In `@src/config/schema.rs`:
- Around line 696-727: Add validation for the transcription section inside
Config::validate(): inspect self.transcription.default_provider (trimmed) and
match it against the allowed values
("groq","openai","deepgram","assemblyai","google"); for each provider require
the corresponding fields are present and non-empty (e.g., for "groq" ensure
self.transcription.model is non-empty, for "openai" ensure
self.transcription.openai is Some and openai.model is non-empty, for "deepgram"

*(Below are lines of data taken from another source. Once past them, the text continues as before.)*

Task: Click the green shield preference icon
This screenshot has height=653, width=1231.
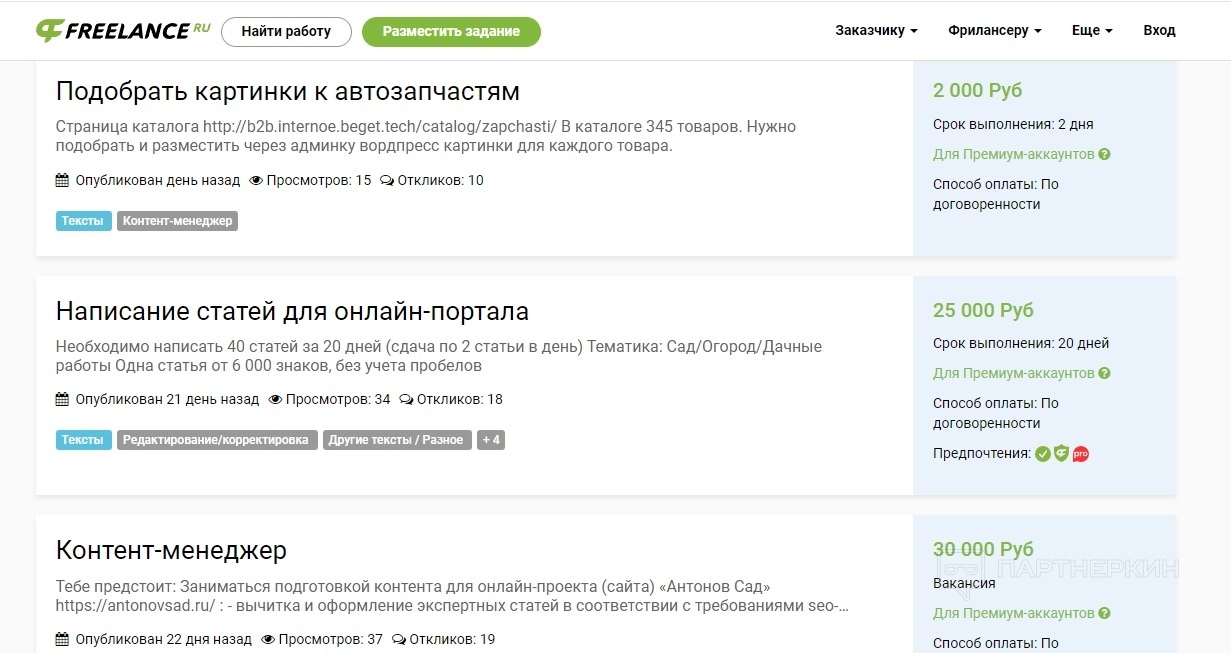Action: (1062, 454)
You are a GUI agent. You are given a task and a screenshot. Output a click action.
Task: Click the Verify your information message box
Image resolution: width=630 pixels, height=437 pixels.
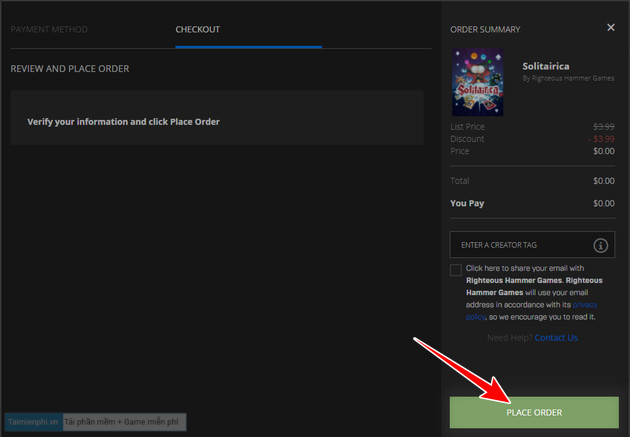point(217,121)
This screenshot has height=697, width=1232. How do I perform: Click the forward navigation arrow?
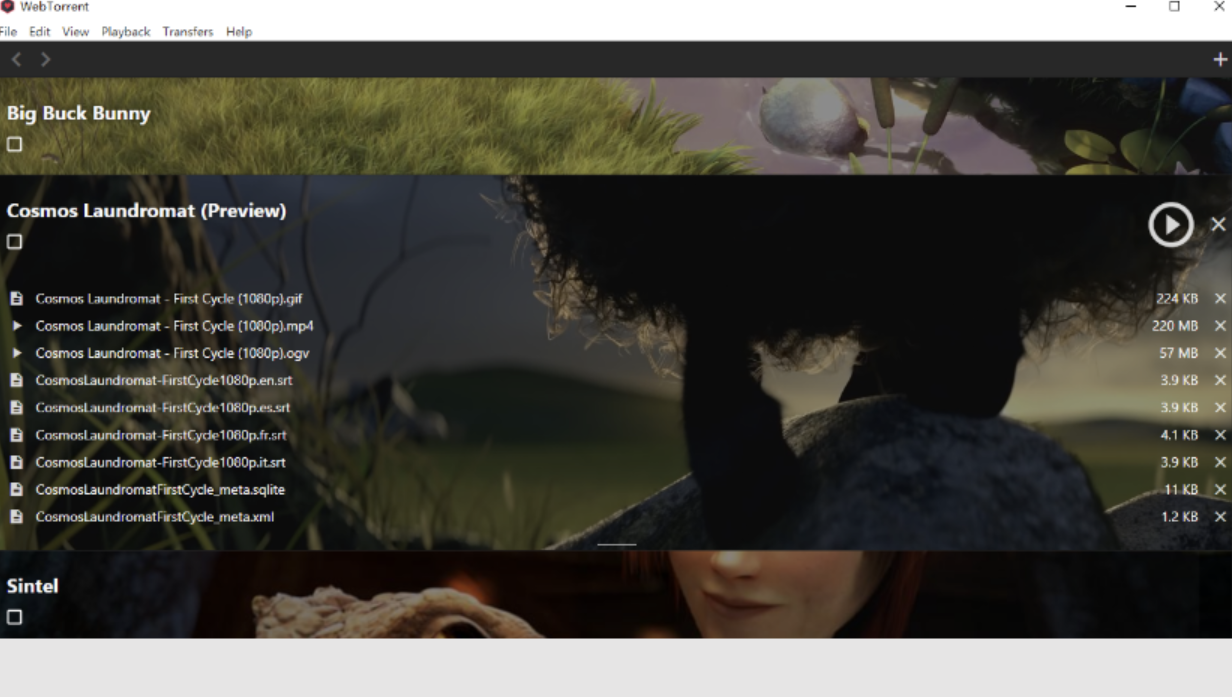44,60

require self.transcription.deepgram Some and necessary fields non-empty, for
"google" require self.transcription.google Some and google.language_code
non-empty, assemblyai can just be allowed) and call anyhow::bail! with clear
messages on missing/empty values or on an unsupported default_provider value so
config loading fails fast.
- Around line 748-787: The STT provider api_key fields (OpenAiSttConfig.api_key,
DeepgramSttConfig.api_key, AssemblyAiSttConfig.api_key, GoogleSttConfig.api_key)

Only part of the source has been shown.